### WORK TO COMPLETE
Pull out every row below that contains the word "This". Case counts.

### RECORDS

*** Block opens ***

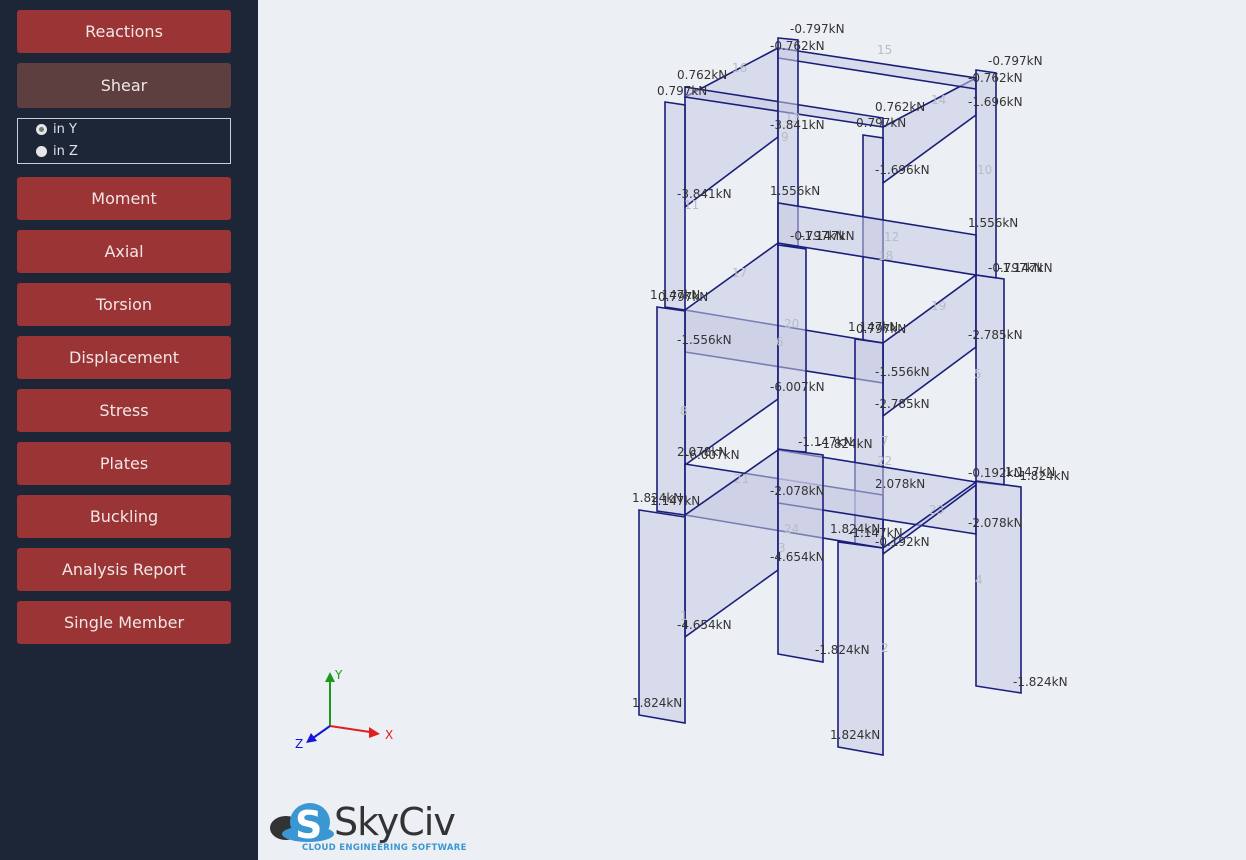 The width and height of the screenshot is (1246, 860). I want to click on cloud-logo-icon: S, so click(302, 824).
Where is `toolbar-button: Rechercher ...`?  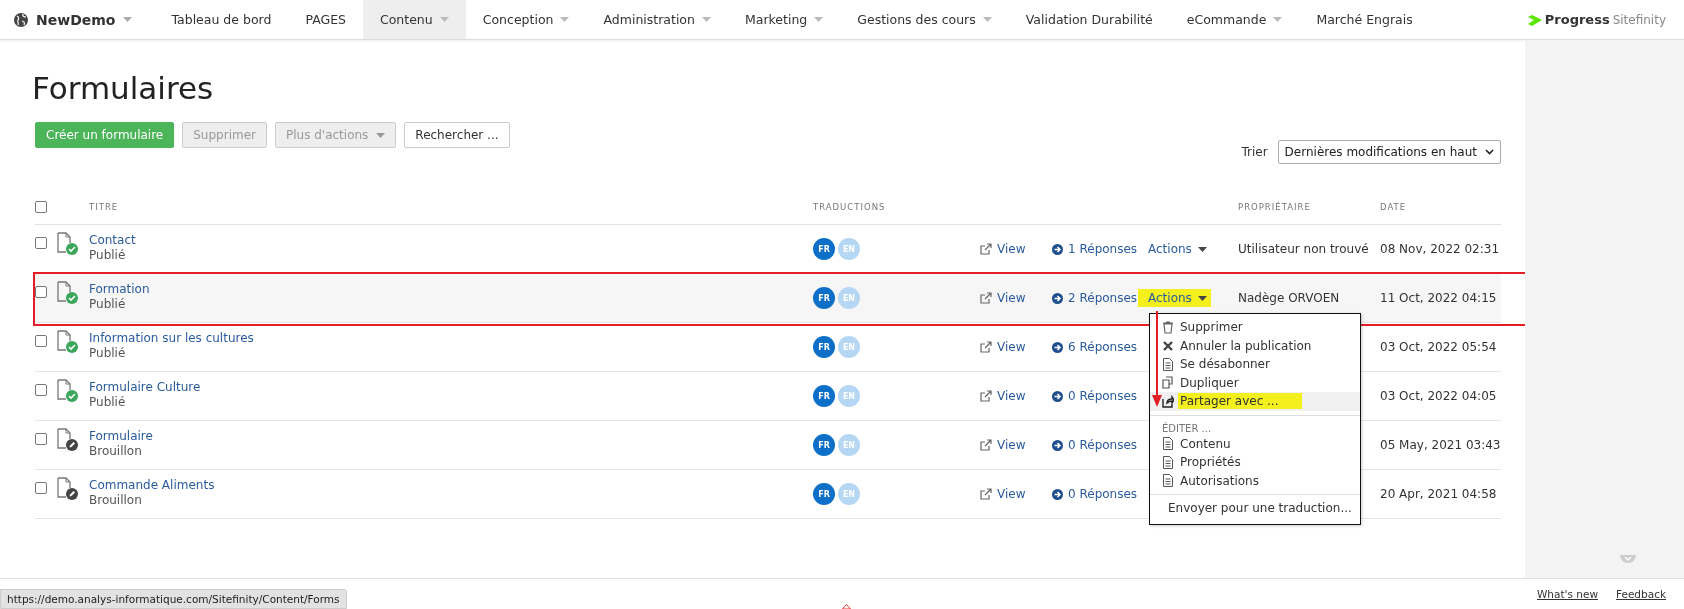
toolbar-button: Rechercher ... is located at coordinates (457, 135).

*** Block closes ***
*** Block opens ***

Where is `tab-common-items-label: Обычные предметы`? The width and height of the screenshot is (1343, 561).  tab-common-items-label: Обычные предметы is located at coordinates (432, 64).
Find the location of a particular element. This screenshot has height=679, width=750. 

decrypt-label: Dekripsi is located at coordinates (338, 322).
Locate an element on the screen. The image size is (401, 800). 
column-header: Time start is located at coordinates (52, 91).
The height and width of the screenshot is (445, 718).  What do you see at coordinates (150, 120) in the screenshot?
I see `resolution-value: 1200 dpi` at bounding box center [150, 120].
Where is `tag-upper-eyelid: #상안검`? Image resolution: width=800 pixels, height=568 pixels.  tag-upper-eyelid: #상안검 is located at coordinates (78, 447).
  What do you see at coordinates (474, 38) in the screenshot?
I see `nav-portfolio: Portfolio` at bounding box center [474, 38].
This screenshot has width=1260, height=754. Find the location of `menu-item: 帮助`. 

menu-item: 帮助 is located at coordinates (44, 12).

*** Block closes ***
*** Block opens ***

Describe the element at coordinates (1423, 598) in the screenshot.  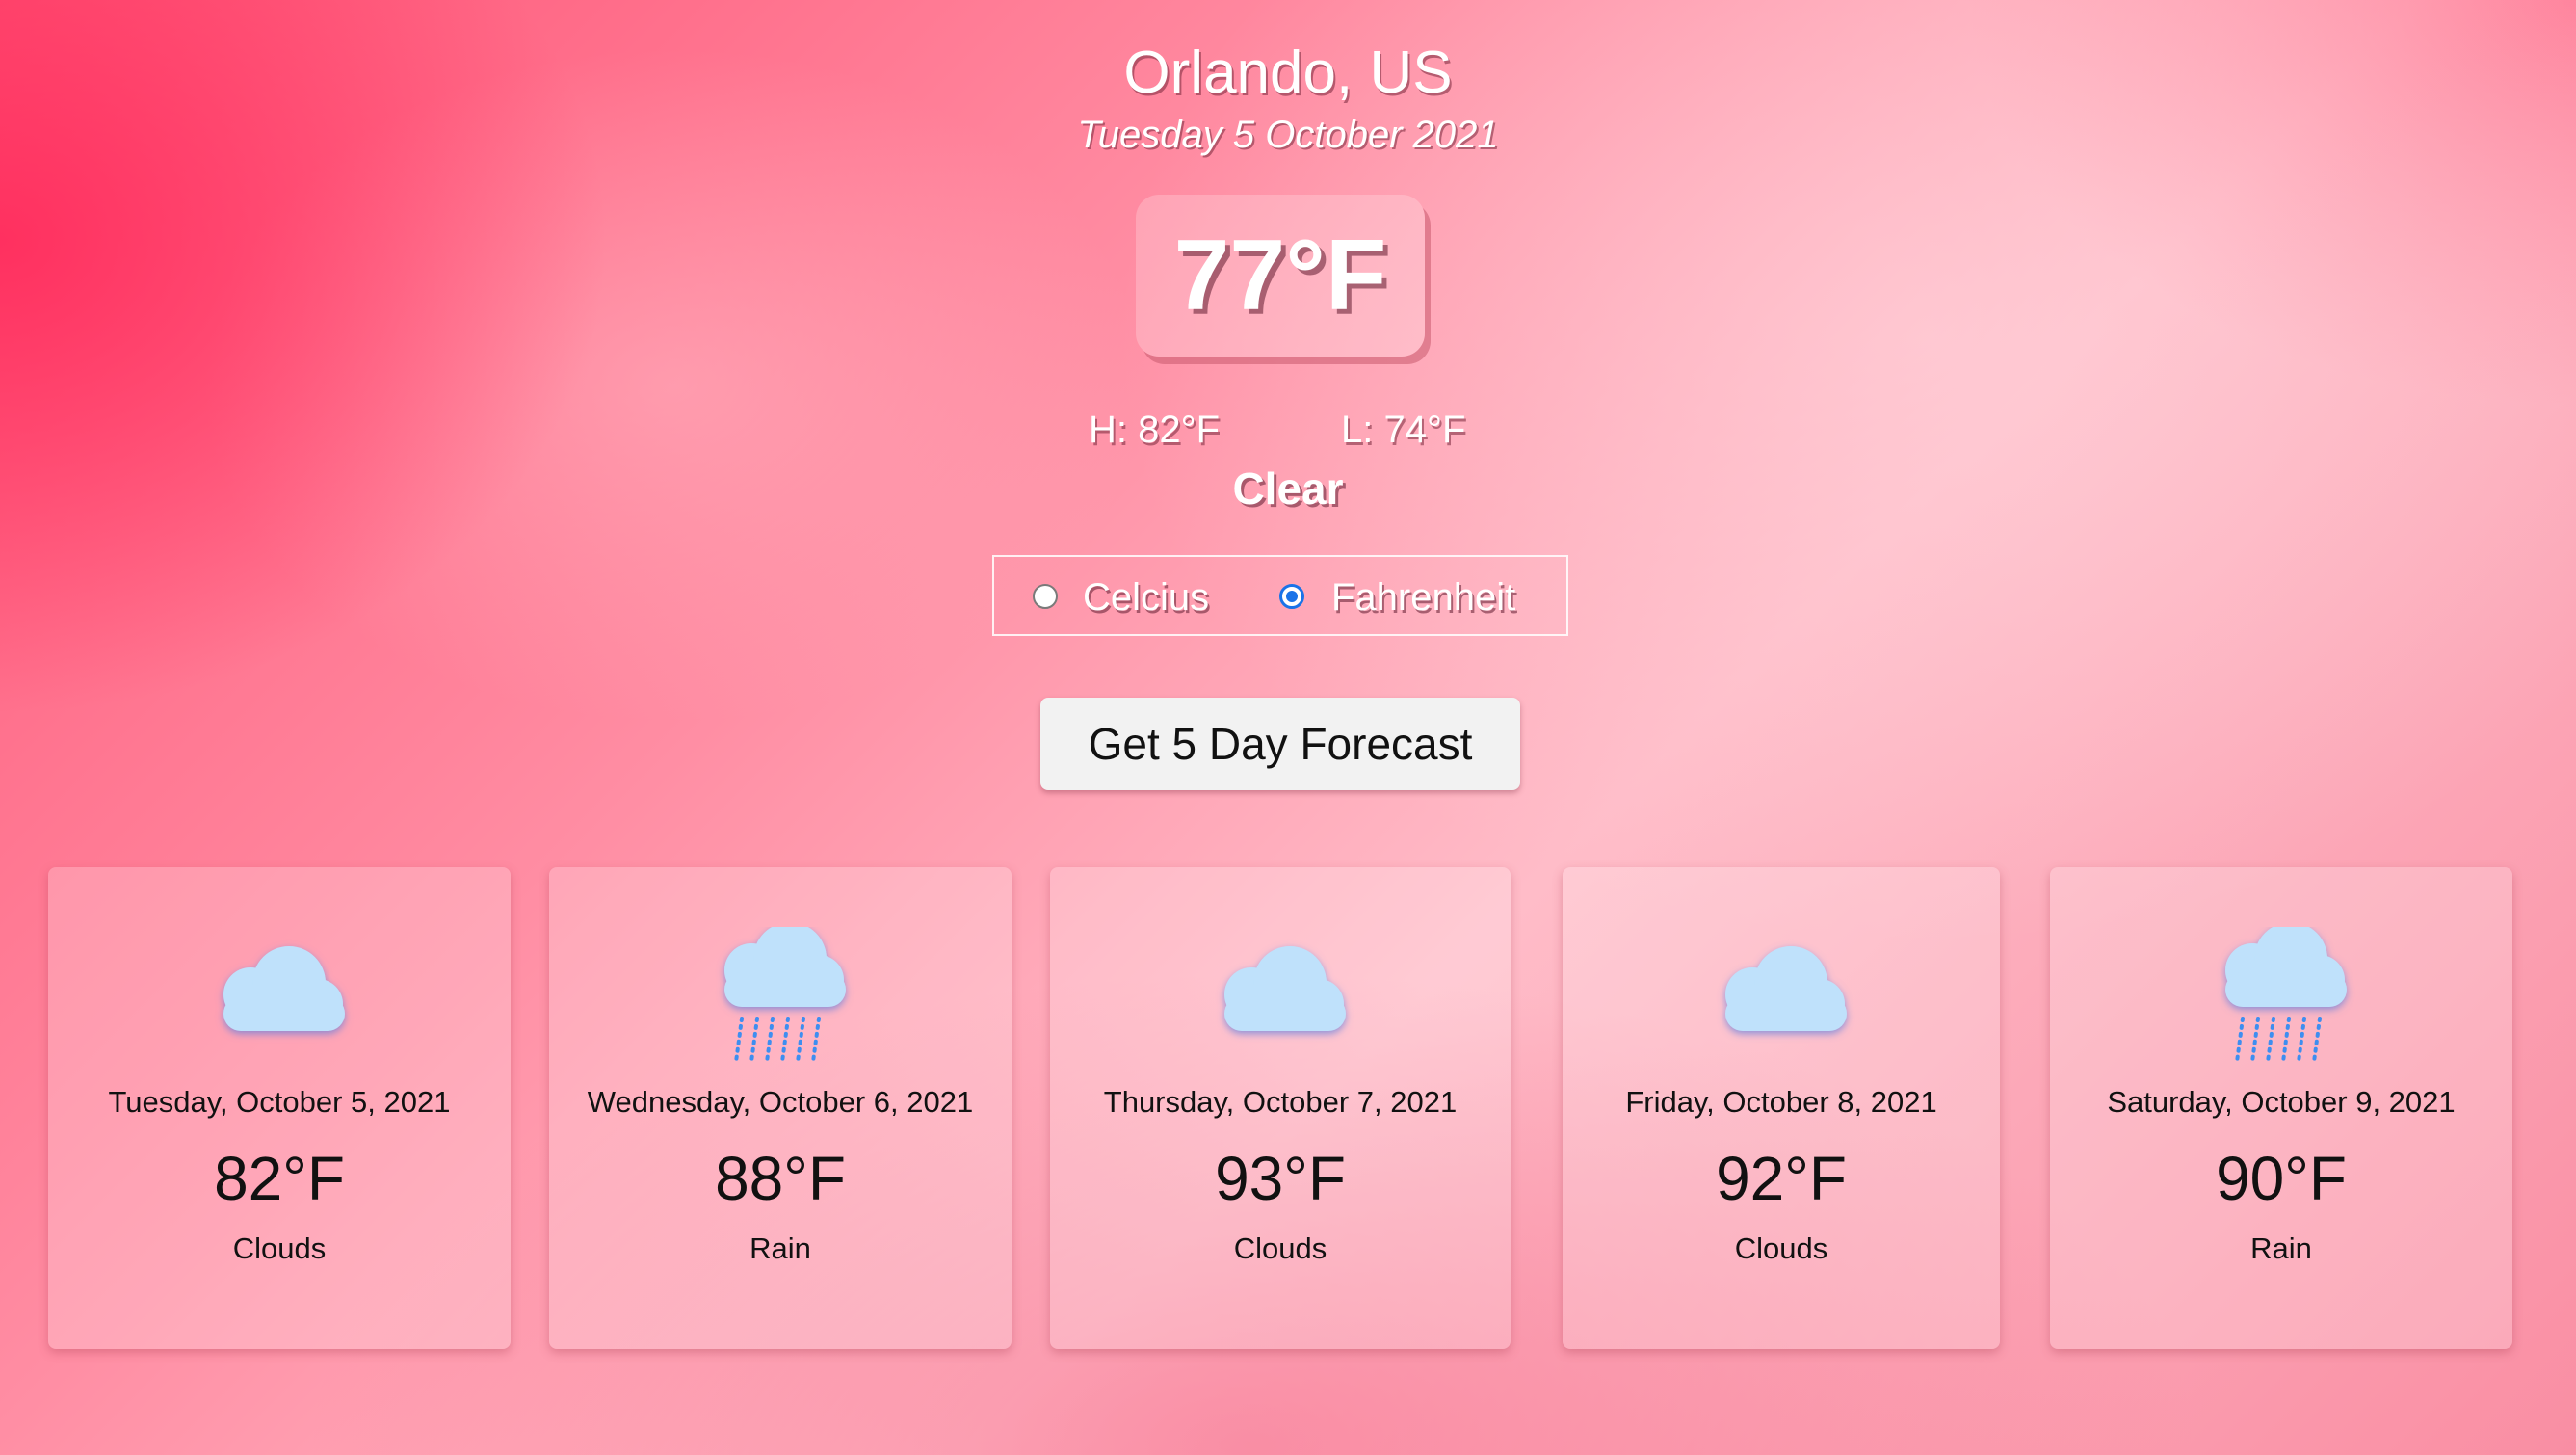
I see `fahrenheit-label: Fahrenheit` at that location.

*** Block closes ***

### WORKED SOLUTION
Find the location of a particular element. This screenshot has height=679, width=750. 
This screenshot has width=1260, height=754. Find the location of `menu-item: 帮助`. 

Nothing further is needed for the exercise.